▸ SOURCE:
In May 2017, the Company received a best judgment tax assessment from the Israel Tax Authority (the "ITA") with respect to an audit of the Company for the fiscal years 2012-2014 (the "Assessment"), for an aggregate amount of tax against the Company, after offsetting all operating losses for tax purposes available through the end of 2014, of approximately NIS 207 million (currently approximately U.S. $58 million) which amount includes related interest and linkage differentials (as of date of the Assessment). All amounts related to the Assessment are given after application of the Company's accumulated losses. Approximately 80% of the amount of the Assessment, assuming that all accumulated losses are set off against the other matters included in the Assessment, relates to the following two matters: (1) the use of tax exempt profits derived from the Company's approved and benefitting enterprises under the Law for the Encouragement of Capital Investment, 1959, in particular in its investments in, or acquisitions of, foreign subsidiaries; and (2) the purchase of shares of the Company by its foreign subsidiaries during the audit period. The Company has not taken any reserves or provisions related to these two matters because it reasonably believes its positions are more likely than not correct as a legal matter. The Company intends vigorously to contest the ITA's position on both of these matters and does not anticipate establishing a provision related to these matters. The other significant item in the Assessment relates to the Company's transfer pricing. As of September 30, 2017, the Company's tax provisions with respect to the audit period cover at least a majority of the remaining 20% of the Assessment. However, because of the ongoing criminal investigation against the Company, certain of its employees and its tax consultant related to tax positions taken by the Company in the audit period as well as in prior periods, the Company has not conducted a comprehensive independent review of the work of its employees and tax consultant involved in evaluating and establishing its tax positions, including with respect to this and certain other matters that are the subject of the Assessment. The Company expects to begin this review process in connection with the preparation of its annual financial statements and annual report, however it cannot assure investors of the timing or outcome of such review.

Dataset items:
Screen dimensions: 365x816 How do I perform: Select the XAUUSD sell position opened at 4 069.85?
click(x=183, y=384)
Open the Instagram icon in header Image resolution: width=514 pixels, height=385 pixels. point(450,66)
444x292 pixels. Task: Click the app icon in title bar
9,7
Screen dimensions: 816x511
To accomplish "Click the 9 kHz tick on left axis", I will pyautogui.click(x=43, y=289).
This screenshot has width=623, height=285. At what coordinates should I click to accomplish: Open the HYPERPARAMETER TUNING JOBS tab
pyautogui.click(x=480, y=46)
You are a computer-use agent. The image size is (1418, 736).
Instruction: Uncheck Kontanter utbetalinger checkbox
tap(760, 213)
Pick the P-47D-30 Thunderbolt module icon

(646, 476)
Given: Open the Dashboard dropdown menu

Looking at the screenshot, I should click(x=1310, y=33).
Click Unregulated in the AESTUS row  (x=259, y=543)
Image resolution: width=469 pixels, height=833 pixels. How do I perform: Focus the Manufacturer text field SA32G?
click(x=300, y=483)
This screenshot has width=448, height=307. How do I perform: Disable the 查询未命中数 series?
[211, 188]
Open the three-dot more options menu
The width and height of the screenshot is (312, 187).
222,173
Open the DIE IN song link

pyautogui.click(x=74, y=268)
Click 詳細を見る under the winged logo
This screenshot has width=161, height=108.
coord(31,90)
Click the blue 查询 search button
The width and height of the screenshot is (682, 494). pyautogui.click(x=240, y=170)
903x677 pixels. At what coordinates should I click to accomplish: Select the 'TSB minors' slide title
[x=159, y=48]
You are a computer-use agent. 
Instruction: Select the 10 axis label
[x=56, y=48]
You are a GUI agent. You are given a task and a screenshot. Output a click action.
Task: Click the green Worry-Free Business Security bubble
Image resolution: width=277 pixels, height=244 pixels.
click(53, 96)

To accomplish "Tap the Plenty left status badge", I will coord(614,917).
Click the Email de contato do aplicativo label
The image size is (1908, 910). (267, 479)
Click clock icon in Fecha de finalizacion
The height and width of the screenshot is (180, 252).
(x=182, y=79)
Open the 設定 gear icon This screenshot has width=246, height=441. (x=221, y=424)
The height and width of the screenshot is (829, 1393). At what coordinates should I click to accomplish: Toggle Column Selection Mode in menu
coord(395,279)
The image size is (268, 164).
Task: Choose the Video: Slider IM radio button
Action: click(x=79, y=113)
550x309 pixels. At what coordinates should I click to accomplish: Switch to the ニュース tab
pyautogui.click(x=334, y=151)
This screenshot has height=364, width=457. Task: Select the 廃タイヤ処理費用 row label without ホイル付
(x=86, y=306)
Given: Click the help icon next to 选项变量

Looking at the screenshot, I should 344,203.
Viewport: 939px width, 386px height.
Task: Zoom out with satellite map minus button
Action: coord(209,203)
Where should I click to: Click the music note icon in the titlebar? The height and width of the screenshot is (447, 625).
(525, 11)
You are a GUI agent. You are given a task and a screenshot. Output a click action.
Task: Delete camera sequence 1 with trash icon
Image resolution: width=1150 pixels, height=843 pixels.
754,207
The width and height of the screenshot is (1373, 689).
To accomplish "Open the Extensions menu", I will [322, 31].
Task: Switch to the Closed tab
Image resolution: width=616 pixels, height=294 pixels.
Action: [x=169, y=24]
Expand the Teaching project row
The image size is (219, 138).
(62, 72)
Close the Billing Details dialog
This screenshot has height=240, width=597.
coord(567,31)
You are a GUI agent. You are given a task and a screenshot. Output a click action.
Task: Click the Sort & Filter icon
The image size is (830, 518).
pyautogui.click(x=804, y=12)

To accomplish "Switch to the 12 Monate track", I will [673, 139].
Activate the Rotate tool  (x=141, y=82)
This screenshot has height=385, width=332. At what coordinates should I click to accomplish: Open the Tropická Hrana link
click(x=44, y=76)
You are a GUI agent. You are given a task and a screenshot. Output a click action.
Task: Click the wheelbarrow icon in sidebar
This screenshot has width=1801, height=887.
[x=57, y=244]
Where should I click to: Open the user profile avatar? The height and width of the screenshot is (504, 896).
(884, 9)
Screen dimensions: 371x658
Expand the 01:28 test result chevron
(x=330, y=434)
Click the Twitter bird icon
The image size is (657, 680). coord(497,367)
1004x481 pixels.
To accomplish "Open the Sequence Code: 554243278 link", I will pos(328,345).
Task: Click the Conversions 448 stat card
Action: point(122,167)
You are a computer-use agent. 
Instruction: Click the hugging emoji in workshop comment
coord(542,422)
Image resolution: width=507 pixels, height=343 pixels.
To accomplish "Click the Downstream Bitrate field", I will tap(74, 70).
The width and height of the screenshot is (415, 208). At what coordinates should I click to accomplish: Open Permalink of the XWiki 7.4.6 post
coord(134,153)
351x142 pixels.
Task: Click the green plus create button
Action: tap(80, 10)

▸ WORK TO COMPLETE: Condense the paragraph of the tax assessment passage that begins "In May 2017, the Company received" into a bulleted list that keeps its main facts. The material stands apart from the tax assessment passage.

▸ SOLUTION FOR THIS PROBLEM:
- In May 2017, the Israel Tax Authority (ITA) issued the Company a best judgment tax assessment for fiscal years 2012-2014.
- After offsetting all operating losses available through the end of 2014, the assessment totals approximately NIS 207 million (currently about U.S. $58 million), including interest and linkage differentials.
- About 80% of the assessment concerns two matters:
  - the use of tax-exempt profits from approved and benefitting enterprises under the Law for the Encouragement of Capital Investment, 1959, particularly for investing in or acquiring foreign subsidiaries
  - the foreign subsidiaries' purchases of Company shares during the audit period
- The Company has set no reserves or provisions for these two matters. It believes its positions are more likely than not legally correct, intends to contest them vigorously, and does not expect to establish a provision for them.
- The other significant item is transfer pricing. As of September 30, 2017, tax provisions cover at least a majority of the remaining 20%.
- A criminal investigation involving the Company, some employees and its tax consultant has prevented a comprehensive independent review of their work on the Company's tax positions.
- The Company expects to begin that review while preparing its annual financial statements and annual report. It cannot assure investors of the review's timing or outcome.